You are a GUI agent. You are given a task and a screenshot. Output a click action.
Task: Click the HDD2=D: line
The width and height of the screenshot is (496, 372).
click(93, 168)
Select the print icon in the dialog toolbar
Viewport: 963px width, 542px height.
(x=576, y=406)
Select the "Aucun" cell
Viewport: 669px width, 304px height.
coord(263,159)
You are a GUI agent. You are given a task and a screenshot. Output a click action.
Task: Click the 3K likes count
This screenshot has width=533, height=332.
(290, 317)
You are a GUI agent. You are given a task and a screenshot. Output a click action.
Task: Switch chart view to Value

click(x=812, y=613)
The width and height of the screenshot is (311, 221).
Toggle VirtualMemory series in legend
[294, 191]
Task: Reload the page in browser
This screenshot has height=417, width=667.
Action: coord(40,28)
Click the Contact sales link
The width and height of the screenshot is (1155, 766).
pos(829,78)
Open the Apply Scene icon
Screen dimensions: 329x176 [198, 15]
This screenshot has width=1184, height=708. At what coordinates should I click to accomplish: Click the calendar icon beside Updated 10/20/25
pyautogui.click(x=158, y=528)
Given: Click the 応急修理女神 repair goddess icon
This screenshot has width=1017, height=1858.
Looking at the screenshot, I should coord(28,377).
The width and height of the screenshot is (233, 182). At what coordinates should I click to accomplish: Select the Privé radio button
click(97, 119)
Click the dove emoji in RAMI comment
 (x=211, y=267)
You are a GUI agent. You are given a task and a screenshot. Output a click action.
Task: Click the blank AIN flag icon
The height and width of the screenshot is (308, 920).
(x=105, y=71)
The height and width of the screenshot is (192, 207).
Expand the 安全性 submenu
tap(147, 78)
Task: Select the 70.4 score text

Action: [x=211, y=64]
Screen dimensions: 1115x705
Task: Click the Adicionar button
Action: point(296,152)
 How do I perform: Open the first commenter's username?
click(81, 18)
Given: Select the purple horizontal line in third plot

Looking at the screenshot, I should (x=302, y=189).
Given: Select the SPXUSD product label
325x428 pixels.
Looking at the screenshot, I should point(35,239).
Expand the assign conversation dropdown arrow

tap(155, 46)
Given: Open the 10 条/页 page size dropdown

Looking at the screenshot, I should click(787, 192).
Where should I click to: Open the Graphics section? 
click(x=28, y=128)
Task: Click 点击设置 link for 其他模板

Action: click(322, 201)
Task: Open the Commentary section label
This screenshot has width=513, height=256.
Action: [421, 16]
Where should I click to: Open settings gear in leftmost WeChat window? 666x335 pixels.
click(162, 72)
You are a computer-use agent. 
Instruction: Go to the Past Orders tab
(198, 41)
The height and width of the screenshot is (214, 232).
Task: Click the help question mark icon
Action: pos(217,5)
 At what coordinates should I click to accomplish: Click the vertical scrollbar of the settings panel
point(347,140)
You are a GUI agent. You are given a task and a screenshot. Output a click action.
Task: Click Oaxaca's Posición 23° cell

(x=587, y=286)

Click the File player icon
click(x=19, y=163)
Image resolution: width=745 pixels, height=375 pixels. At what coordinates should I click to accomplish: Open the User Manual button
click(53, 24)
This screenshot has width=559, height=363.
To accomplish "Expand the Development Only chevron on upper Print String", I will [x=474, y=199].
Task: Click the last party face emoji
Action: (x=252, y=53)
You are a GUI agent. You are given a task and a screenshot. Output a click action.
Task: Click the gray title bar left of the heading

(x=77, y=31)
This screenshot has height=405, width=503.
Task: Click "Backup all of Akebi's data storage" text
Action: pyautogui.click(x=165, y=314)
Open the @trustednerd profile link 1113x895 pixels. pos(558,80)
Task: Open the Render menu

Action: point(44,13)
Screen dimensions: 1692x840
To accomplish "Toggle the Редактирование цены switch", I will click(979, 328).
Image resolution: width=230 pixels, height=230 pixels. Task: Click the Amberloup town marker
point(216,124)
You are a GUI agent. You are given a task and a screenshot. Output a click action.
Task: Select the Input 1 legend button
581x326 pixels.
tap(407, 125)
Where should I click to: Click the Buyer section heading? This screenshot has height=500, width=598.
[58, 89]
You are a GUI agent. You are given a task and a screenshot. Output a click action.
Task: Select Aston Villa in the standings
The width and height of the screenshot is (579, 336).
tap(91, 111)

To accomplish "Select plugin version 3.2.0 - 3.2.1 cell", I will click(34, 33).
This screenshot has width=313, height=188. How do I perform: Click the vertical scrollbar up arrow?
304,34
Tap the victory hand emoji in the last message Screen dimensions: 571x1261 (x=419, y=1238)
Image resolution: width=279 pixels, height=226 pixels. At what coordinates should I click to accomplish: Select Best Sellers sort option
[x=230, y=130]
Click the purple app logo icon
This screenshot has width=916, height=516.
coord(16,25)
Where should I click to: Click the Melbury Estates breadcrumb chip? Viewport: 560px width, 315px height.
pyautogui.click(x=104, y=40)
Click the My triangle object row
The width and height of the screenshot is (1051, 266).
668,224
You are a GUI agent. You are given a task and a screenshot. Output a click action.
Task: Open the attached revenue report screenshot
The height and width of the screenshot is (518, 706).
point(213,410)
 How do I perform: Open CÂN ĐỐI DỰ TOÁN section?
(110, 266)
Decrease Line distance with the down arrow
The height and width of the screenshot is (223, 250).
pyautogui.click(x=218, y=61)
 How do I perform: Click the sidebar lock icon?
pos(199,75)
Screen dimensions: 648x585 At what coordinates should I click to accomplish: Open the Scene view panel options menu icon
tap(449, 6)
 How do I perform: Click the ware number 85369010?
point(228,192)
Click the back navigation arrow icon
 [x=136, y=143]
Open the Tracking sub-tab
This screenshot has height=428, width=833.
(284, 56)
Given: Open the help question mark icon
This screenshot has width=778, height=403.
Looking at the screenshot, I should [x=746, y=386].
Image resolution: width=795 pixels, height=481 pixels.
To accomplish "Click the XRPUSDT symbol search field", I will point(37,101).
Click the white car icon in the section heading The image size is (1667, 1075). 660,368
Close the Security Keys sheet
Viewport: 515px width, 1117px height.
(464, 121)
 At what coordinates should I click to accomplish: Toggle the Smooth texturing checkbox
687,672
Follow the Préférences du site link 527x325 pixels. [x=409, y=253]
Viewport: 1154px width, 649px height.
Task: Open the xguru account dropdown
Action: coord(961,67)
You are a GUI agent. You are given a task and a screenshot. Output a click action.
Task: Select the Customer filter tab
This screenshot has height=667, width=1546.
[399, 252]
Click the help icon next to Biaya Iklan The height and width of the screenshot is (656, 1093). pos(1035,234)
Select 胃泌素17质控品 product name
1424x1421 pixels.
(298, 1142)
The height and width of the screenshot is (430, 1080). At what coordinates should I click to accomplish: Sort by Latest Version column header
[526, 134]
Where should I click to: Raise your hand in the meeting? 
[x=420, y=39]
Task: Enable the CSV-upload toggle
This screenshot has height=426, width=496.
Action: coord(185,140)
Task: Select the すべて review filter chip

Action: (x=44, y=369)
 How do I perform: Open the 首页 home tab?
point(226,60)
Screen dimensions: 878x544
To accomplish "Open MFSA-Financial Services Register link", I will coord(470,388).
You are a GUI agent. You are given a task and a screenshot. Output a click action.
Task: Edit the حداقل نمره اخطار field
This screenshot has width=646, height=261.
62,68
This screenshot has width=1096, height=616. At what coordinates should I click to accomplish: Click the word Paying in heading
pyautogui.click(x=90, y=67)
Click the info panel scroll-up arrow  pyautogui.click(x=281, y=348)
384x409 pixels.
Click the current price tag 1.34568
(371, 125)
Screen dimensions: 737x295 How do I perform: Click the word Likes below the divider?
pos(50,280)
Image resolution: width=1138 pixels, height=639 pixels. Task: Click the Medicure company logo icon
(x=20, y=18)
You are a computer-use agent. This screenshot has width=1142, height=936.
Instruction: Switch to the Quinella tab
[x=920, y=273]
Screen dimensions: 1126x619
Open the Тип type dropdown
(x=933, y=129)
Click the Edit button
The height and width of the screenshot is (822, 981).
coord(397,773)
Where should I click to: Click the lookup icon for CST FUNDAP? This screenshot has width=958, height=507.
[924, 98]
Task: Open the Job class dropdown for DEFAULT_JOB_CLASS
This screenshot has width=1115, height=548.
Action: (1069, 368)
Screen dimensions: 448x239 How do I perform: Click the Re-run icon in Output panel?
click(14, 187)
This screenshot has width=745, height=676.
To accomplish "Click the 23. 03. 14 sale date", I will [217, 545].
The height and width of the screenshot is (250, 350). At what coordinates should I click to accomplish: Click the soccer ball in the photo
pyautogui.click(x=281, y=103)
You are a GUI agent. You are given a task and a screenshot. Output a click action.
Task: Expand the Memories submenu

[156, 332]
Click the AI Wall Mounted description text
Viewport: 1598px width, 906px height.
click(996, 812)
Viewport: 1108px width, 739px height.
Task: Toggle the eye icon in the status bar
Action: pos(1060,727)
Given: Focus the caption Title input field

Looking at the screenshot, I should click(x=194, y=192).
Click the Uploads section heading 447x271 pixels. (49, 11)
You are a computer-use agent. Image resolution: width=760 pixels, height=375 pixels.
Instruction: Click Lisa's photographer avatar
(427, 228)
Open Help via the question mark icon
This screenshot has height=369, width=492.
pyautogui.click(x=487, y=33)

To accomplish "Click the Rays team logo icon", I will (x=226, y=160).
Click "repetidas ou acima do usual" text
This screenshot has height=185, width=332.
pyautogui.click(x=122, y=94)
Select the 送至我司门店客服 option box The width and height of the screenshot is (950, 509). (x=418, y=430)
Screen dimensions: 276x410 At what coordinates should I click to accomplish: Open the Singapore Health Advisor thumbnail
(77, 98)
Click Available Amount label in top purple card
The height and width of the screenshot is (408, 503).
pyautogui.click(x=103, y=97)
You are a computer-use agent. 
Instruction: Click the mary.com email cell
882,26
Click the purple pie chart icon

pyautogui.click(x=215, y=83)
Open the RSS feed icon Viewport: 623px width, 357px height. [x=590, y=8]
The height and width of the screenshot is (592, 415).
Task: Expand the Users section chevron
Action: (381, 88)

YOUR ASSIGNMENT :: Using the material above, count the lines containing the word "label". Reply with the number alone.

EXERCISE RESULT :: 3